There are many libraries in the wild that have different views on how machine learning must be implemented. Also, there are common stages of developing a model, such as feature engineering, training, validation, and library devs try to make them easier and faster. But most of libs don’t care for later steps of your ML Workflow [https://cloud.google.com/ml-engine/docs/tensorflow/ml-solutions-overview/].
In software engineering, for instance, after you implement a program, you need to make sure that it works correctly. After testing shows that your program works as intended, you release a program, i.e. prepare some kind of an artifact, e.g. tarball, jar file, installer, or even docker image. This artifact could be repeatedly deployed on client machines.
On the other hand, machine learning is a completely different story. Each library promotes its own vision on what a model artifact is, or even worse — they don’t care.
Pickle is a solution for model export in some libraries (Scikit), which doesn’t have a proper export. The binary serialization format developed for Python language, really comes handy in certain situations. Keeping in mind slow deserialization, big artifact sizes, and security vulnerabilities with potential execution of arbitrary code. [https://www.benfrederickson.com/dont-pickle-your-data/]
There are many articles about issues with Pickle, but people still use it. What makes the situation worse, is the awkwardness of integration Pickle-exported models into production. In my personal experience, I integrated the Pickle model into microservice, and ended up building my own metadata-for-pickle file format with complete description of the model artifact.
Adding insult to injury, slight differences in Python version or even in installed dependencies in your Python environment, could cause weird runtime errors during unpickling. So you need to be extra careful with recreating the proper environment for pickled models.
Overall, I would use Scikit only for prototyping and Pickle only for internal purposes such as checkpointing. But if you are balls deep in Scikit and can’t ditch it, I recommend to look for third-party model export solutions.
On the bright side, not all libraries abandon users with their models. Tensorflow for instance provides two ways how user can export a model: Freeze — puts your model into protobuf message as a checkpoint, and SavedModel — which, in addition to freezing provides some useful metadata and it meant to be the correct way of exporting your model for further deployment. The benefits are obvious — you don’t need to work with obscure binary archive, but instead you have strictly typed and explained protocol buffer message. No code execution inside the artifact and implicit dependencies — pure data. However, there is a catch — protocol buffer message is not intended to work with big messages, and you might encounter some problems parsing them. (https://developers.google.com/protocol-buffers/docs/techniques).

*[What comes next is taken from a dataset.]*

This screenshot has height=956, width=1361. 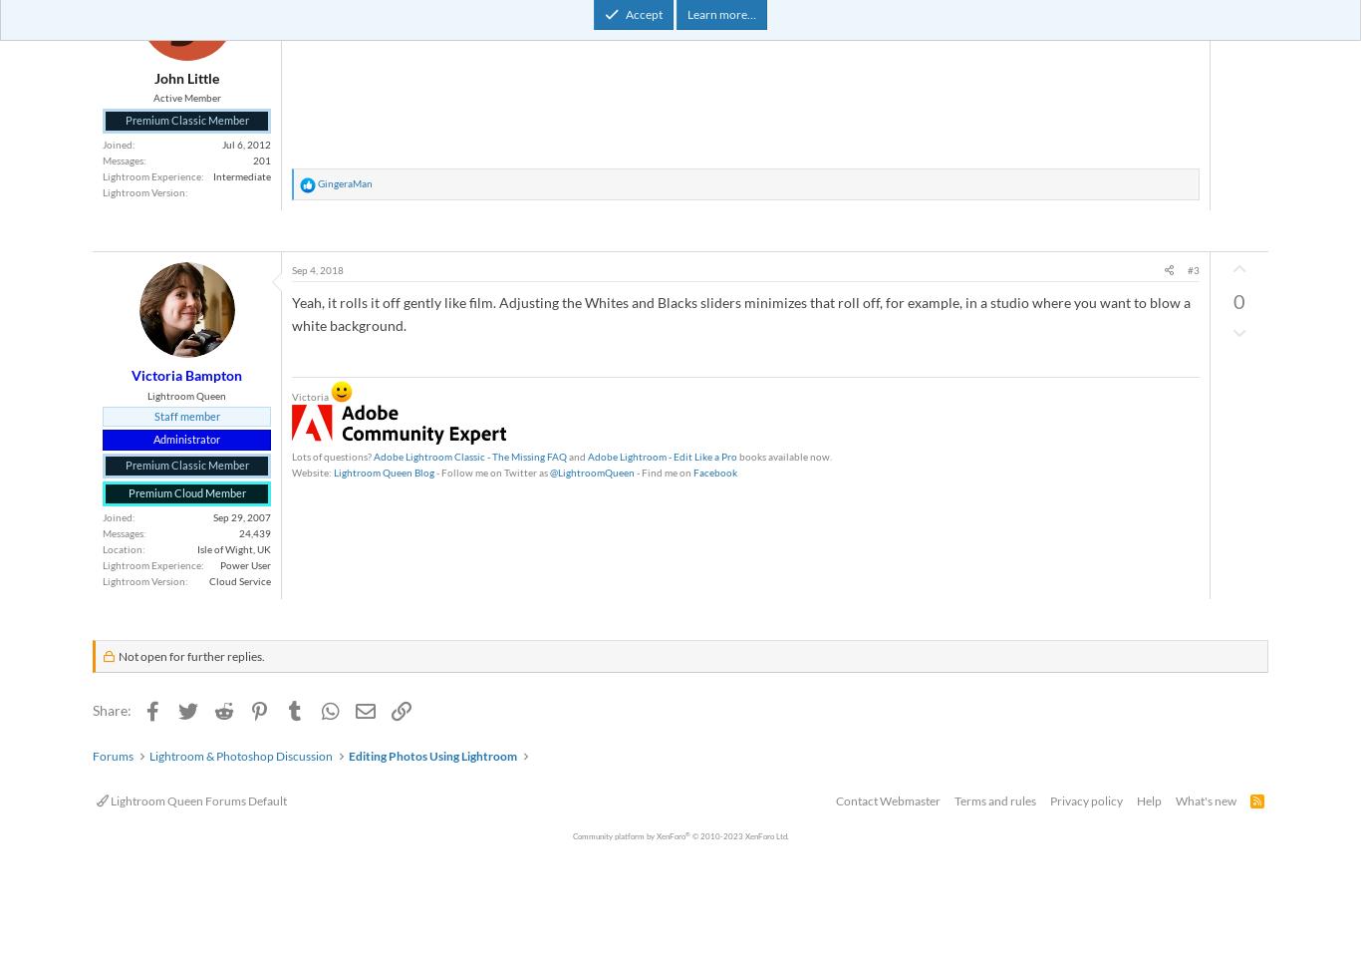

Keras is another example of custom solution for model persistence. Since execution on Keras by default is based on top of Tensorflow backend, it’s logical to assume that every valid Keras model is a valid Tensorflow graph. Thus, it opens opportunities of using Freeze and SavedModel. But in addition to that, Keras devs adapted HDF5 format as a way so save your model. HDF5 is a hierarchical file format developed to store and organize tons of scientific data. Thehe choice looks reasonable, but an edge case may hide a pitfall. For example I had to write a Scala program to extract and analyze a model architecture from a file. Apparently, the API and tooling for this format is quite obscure, lacks documentation, and what makes things worse is Keras’s FAQ as the only documentation, which obviously is not a proper source of information on how do they save models.
Keeping in mind all the possible file formats and library nuances, it’s very easy to lose your temper. Community quickly realized that we need one single file format with sensible documentation and capabilities to develop your own tools. Here comes ONNX — Open Neural Network eXchange format. Ideally, it allows us to deploy our ONNX-exported models in various supported libraries. However I encountered issues trying to serve CNTK model in Caffe2. Looks like the format is still in development and lack proper implementation and support in popular libraries.
In addition there is also a worrying tendency to implement different sets of operations. For instance, your CNTK model will use one set of operations, but your target environment uses Caffe2 with a different set. As a result, despite the usage of ONNX, you won’t be able to use the model, and you still tied to your training library.
Though there are plenty of frameworks and tools for models training developed, it does not look like a gap between model training and ML production is among concerns of those frameworks creators. In most cases, everything you have is: dependencies placed in your python virtual environment, model files scattered across your filesystem, and model architecture is described by code in some cryptic Jupyter Notebook filled with scary formulas and tensor math. That is a model but not a product ready to serve tasks yet.
There is a way to go together with DevOps and Engineers to finally deliver the value to consumers — business, operations and market. That is not the part of the way Data Scientists like most but they have to go it through and moreover — it consumes most amount of their time, which could be utilized to work with Data, Features and Models.
That’s the thing that really grinds my gears.